100 Tage Dreisamkeit

100 Tage Rot-Grün-Rot: Im Bildungsressort regiert
die Krise, die Kultur wird gerettet – und was macht
eigentlich die Innensenatorin? Drei Schlaglichter

Und es gibt sie doch: Berlins Innensenatorin Iris Spranger (SPD) Foto: Emma­nuele Contini/imago

Plötzlich Krisenmanagerin

Von Anna Klöpper

Die neue Bildungssenatorin Astrid-Sabine Busse (SPD) hatte wahrlich keinen leichten Start. Auf dem Höhepunkt der Omikron-Welle musste sie sich zunächst um das pandemische Tagesgeschäft kümmern: eine Kraftprobe mit den Amtsärzten um Sinn und Unsinn der Kontaktnachverfolgung (die Busse verlor), Diskussionen um Personalengpässe in den Schulen mit der Gewerkschaft (die man nur verlieren kann), und Kitas, die sich als „Versuchslabore“ fühlten. Busse erlebte im Zeitraffer, was ihre Vorgängerin Sandra Scheeres (SPD) im taz-Interview zum Ende ihrer Amtszeit so erkannte: „Ich kann es keinem recht machen.“

Dann Ende Februar der Krieg. Wieder ist Busse direkt am Krisenmanagement beteiligt: Wie organisiert man Schul- und Kitaplätze und das nötige Personal für Kinder aus der Ukraine, deren Zahl noch nicht absehbar ist? Ob Busse als Krisenmanagerin hier eine bessere Figur macht als in der Pandemiefrage, werden erst die nächsten 100 und mehr Tage entscheiden. Im Moment ist da ihre Ansage von 3.000 aktuell freien Plätzen in Willkommensklassen und bis zu 4.000 zusätzlichen Kitaplätzen, die man bis August 2023 zur Verfügung stellen wolle.

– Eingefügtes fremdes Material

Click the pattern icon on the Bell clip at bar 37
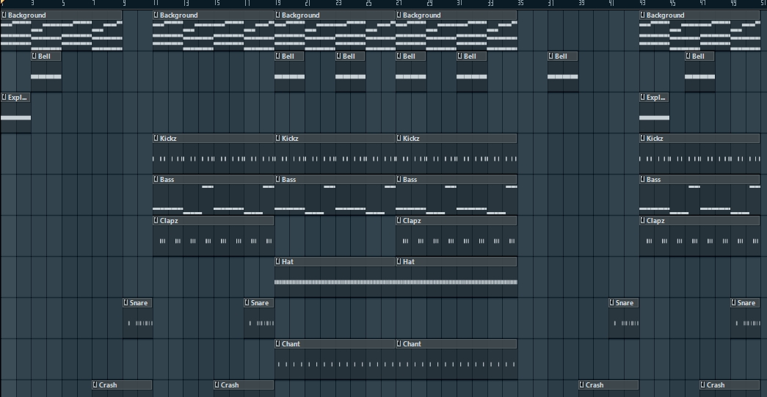This screenshot has width=767, height=397. pos(551,57)
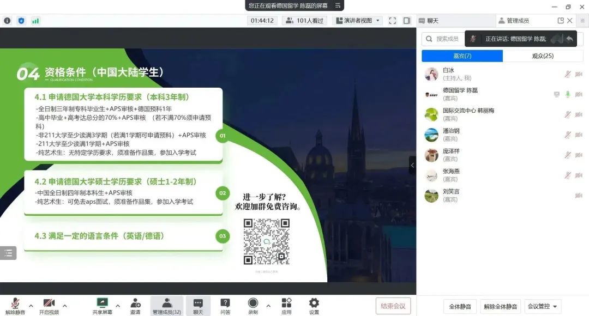Turn on video (开启视频)

click(x=49, y=303)
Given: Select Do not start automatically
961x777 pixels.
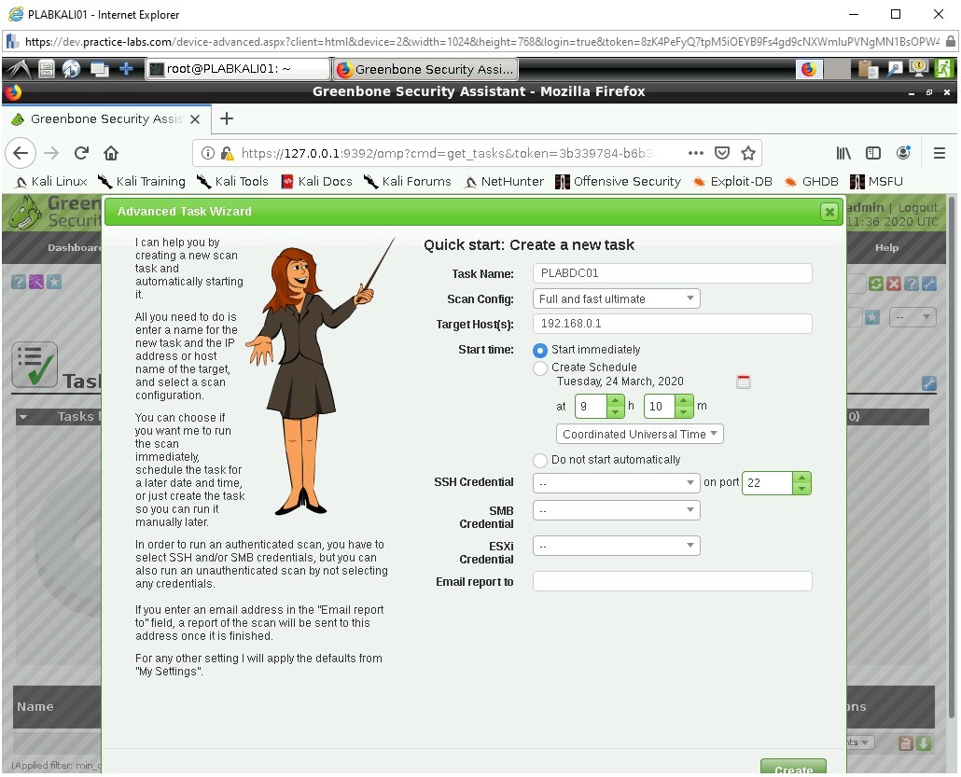Looking at the screenshot, I should pos(538,460).
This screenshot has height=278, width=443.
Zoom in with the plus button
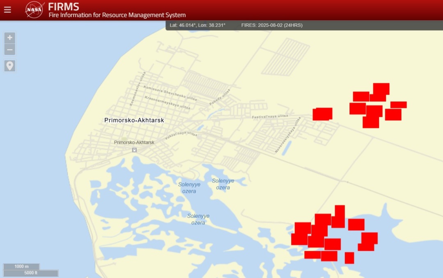tap(10, 38)
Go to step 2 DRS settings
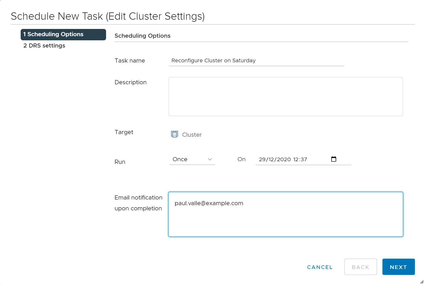 (x=44, y=46)
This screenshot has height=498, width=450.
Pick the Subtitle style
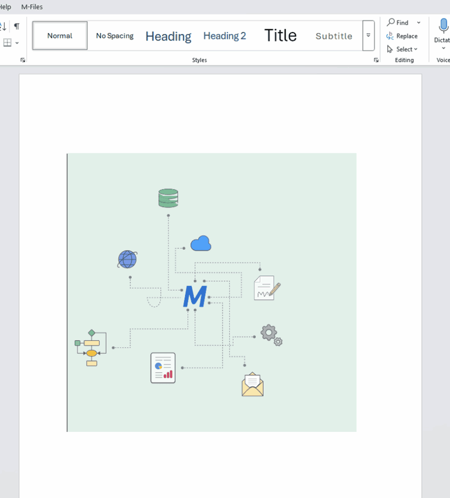(334, 36)
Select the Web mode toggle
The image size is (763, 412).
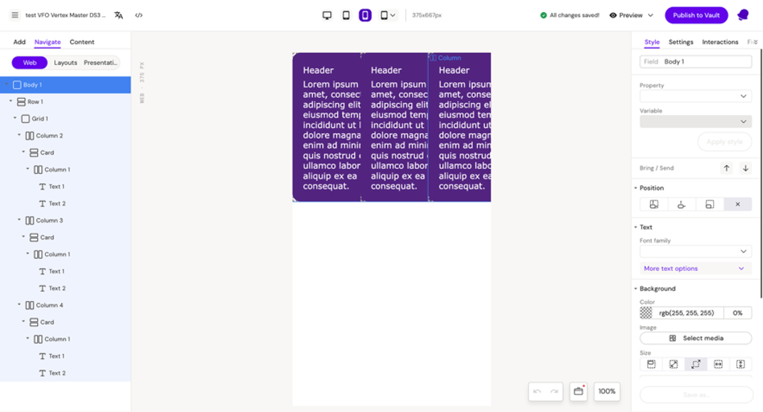[x=29, y=63]
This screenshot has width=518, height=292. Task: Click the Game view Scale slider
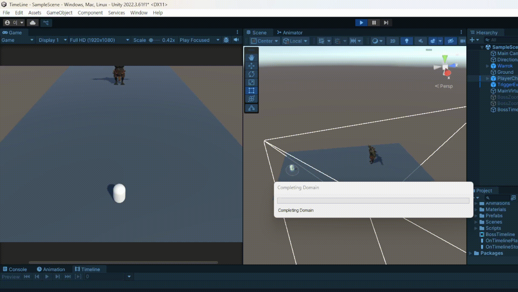tap(151, 40)
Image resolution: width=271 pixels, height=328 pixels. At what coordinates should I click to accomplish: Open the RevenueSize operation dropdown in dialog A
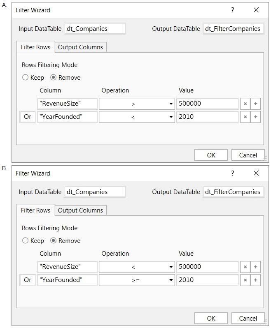pyautogui.click(x=137, y=104)
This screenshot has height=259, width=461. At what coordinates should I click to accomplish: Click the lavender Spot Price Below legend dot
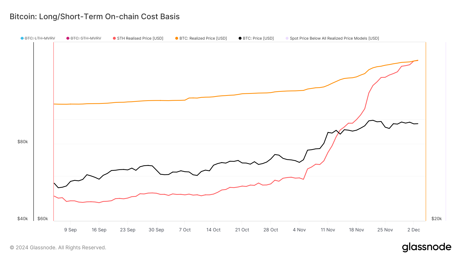coord(287,38)
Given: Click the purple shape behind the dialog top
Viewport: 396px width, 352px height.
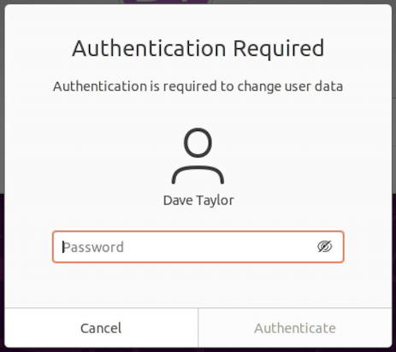Looking at the screenshot, I should point(166,2).
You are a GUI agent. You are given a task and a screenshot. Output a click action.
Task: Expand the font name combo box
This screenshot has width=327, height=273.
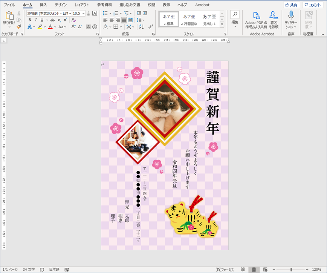click(x=70, y=14)
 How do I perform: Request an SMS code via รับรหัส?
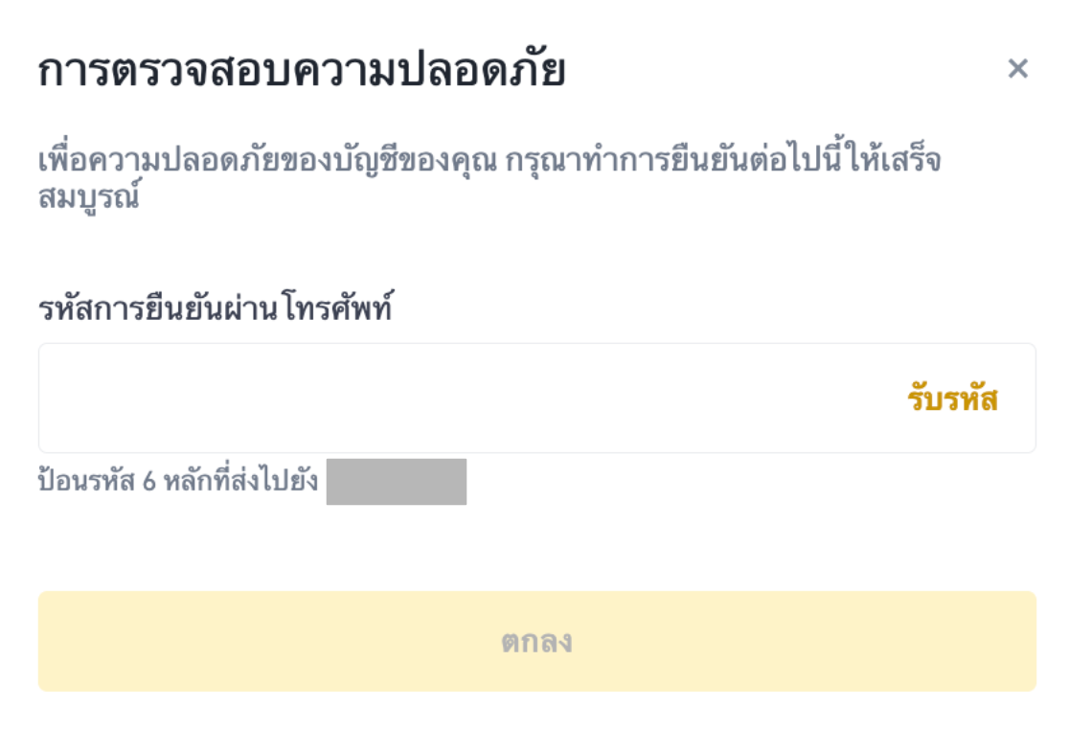click(x=952, y=399)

100 Tage im Amt – für Busse 100 Tage Krisenbewältigung, und kein Ende in Sicht. Doch wenn man die Regierende Franziska Giffey (SPD) richtig verstanden hat, soll Busse genau das sein: Krisenmanagerin. Sie soll den Laden am Laufen halten, und ansonsten möglichst wenig tun. „Keine großen Reformen in den nächsten Jahren“, hatte die Chefin als Credo bei der Vorstellung des Koalitionsvertrag zu Bildung im November ausgegeben. Giffey hat andere Baustellen in dieser Legislatur, zuvorderst die Mietenpolitik, da kann sie eine allzu forsche Bildungssenatorin nicht gebrauchen.

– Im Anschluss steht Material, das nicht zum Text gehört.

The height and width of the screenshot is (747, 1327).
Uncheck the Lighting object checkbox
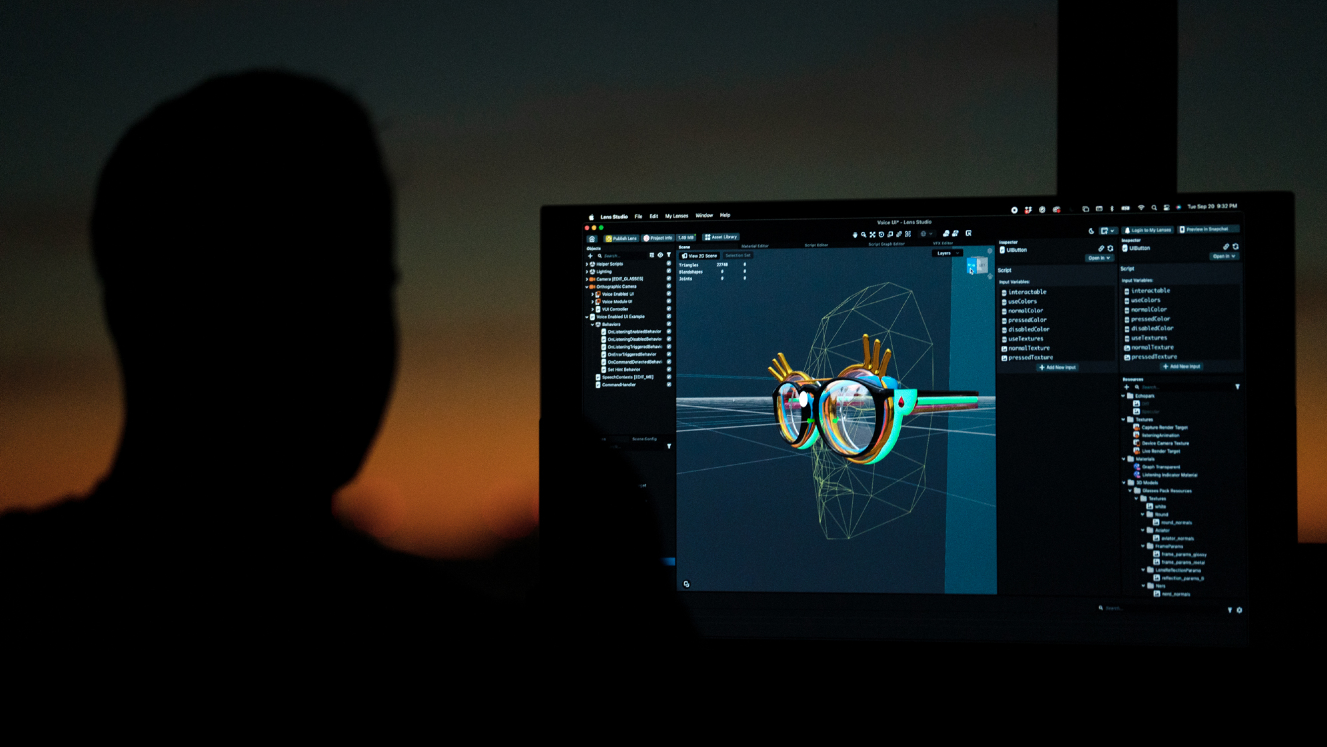point(669,271)
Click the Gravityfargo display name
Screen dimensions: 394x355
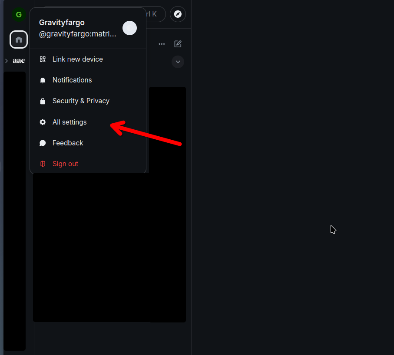pyautogui.click(x=62, y=23)
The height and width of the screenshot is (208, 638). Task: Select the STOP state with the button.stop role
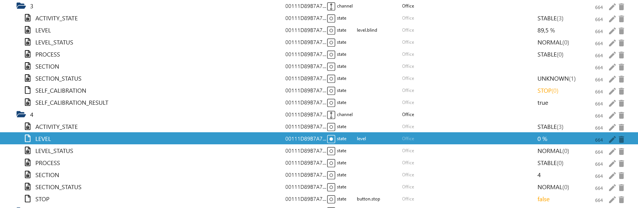(x=42, y=199)
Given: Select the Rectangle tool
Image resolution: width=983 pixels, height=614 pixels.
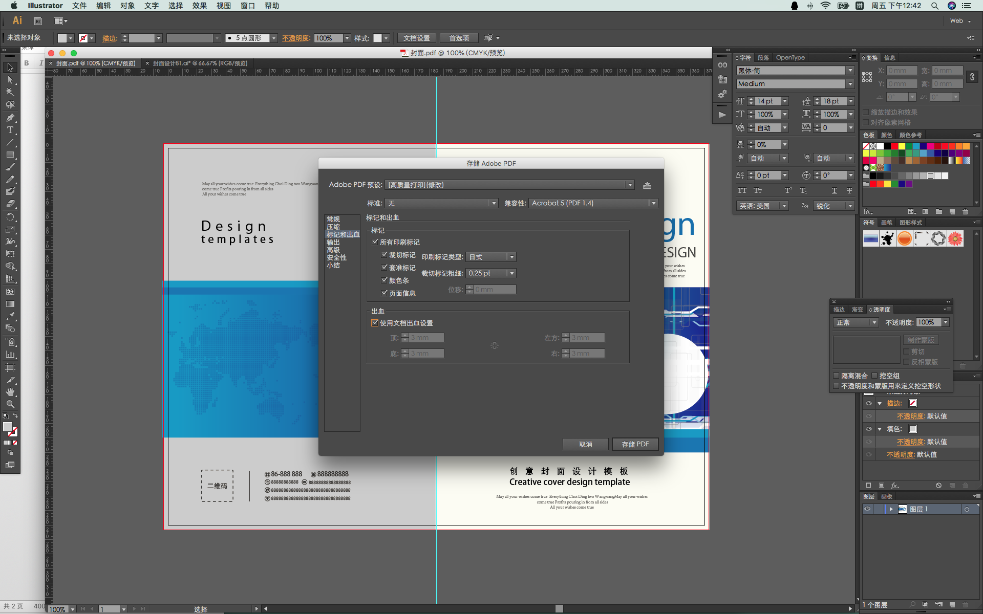Looking at the screenshot, I should (10, 155).
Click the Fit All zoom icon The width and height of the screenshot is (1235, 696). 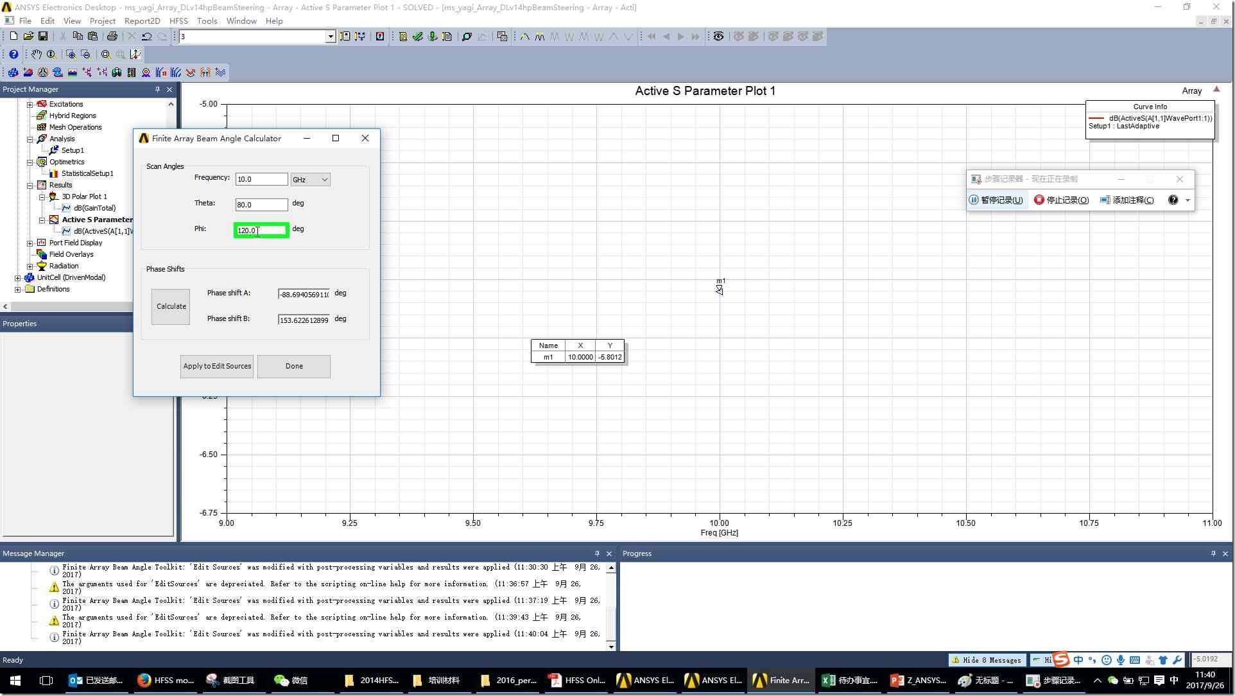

Zwei Checks konnte Busse gleichwohl setzen für ihren Bereich im 100-Tage-Programm von Rot-Grün-Rot: 50 neue „Sprachkitas“ konnte Busse verkünden – also Kitas, die eine Art Bonusbudget für Sprachförderung bekommen. Und der Senat hat, wie angekündigt, die schrittweise Lehrerverbeamtung beschlossen.

Die Sprachkitas sind Bundesmittel, das Programm ist – sollte es denn tatsächlich über 2022 verlängert werden, wie die Ampelkoalition verspricht – ein Selbstläufer, mit dem man immer punkten kann als Senatorin. Es bewerben sich mehr Kitas, als es Fördermittel gibt, heißt es aus der Bildungsverwaltung.

Ansonsten nicht weiter stören

Kein Selbstläufer wird die Verbeamtung, da war der Senatsbeschluss noch der einfachste Teil. 7.000 Lehrkräfte, schätzt die Gewerkschaft, wird man nicht verbeamten können, weil sie zu alt sind oder die gesundheitlichen Voraussetzungen nicht erfüllen. Tarifexperten halten einen im rot-grün-roten Koalitionsvertrag versprochenen „Nachteilsausgleich“ für schwierig umzusetzen.

Auch da wird Busse wieder mit Krisenmanagement beschäftigt sein. Aber gut, die großen Reformen (Schulbauoffensive, Quereinsteigerprogramme) hat ohnehin ihre Vorgängerin angestoßen. Die kann sie weiterverwalten – und ansonsten, wenn es nach Giffey geht, nicht weiter stören.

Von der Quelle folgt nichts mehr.